--- What you are asked to do ---
This calls for a verbatim copy of all the data, with no images carried over.

--- Source data ---
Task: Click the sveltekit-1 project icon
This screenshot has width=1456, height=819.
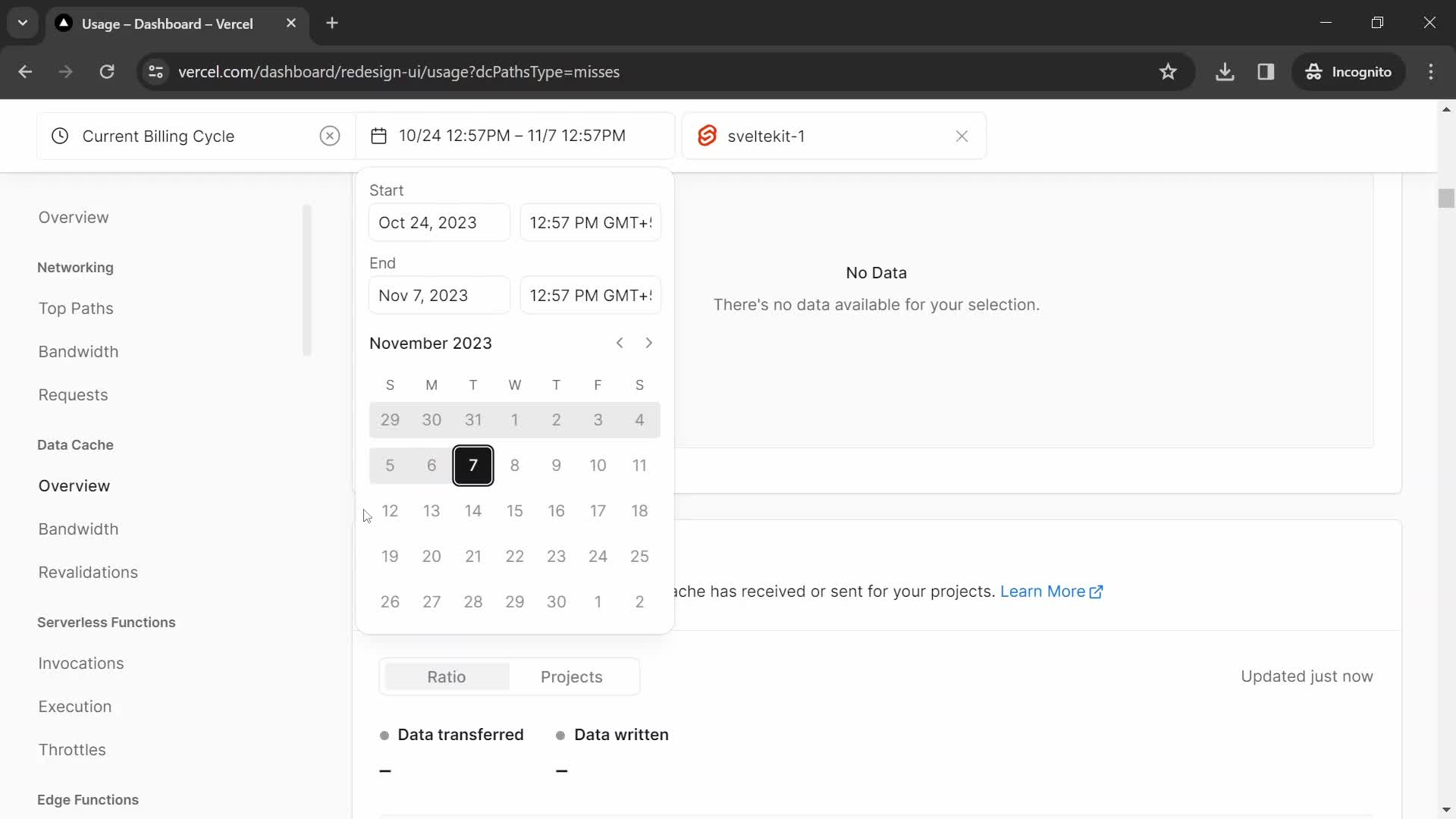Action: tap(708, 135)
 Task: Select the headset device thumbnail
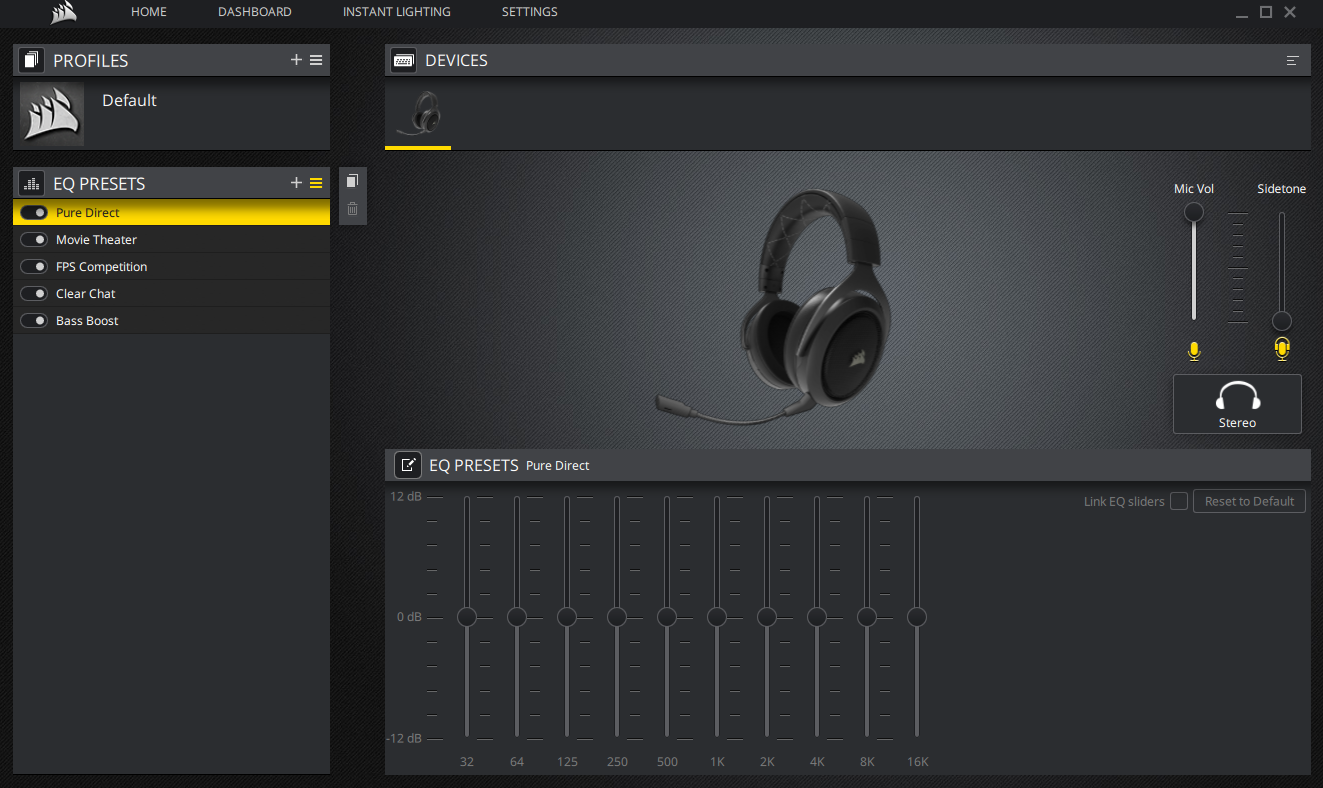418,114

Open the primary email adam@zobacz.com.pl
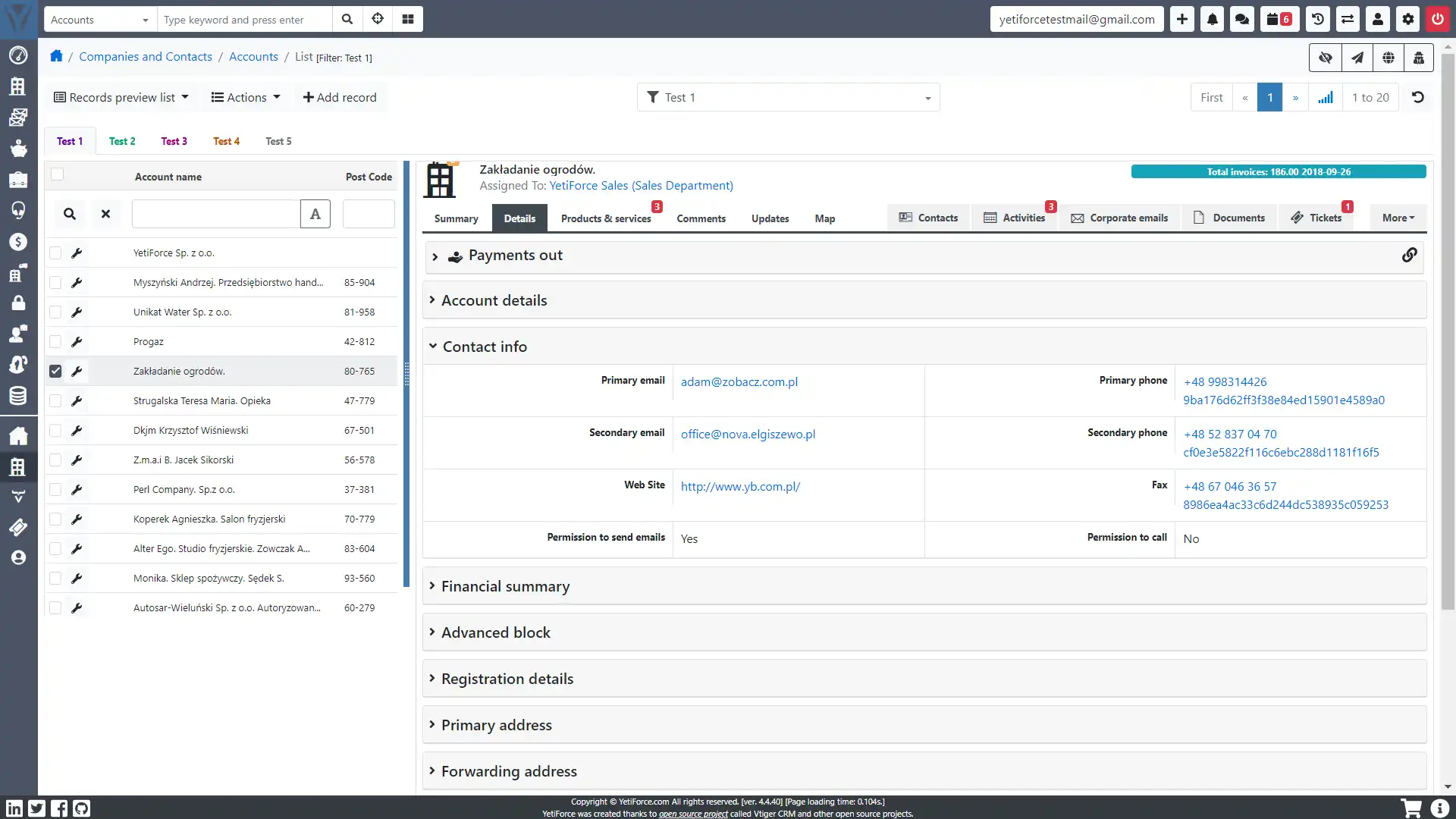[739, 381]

--- Answer section ---
Task: Click the sveltekit-1 project icon
This screenshot has width=1456, height=819.
Action: tap(708, 135)
 Task: Select the headset device thumbnail
418,114

Open the primary email adam@zobacz.com.pl
[739, 381]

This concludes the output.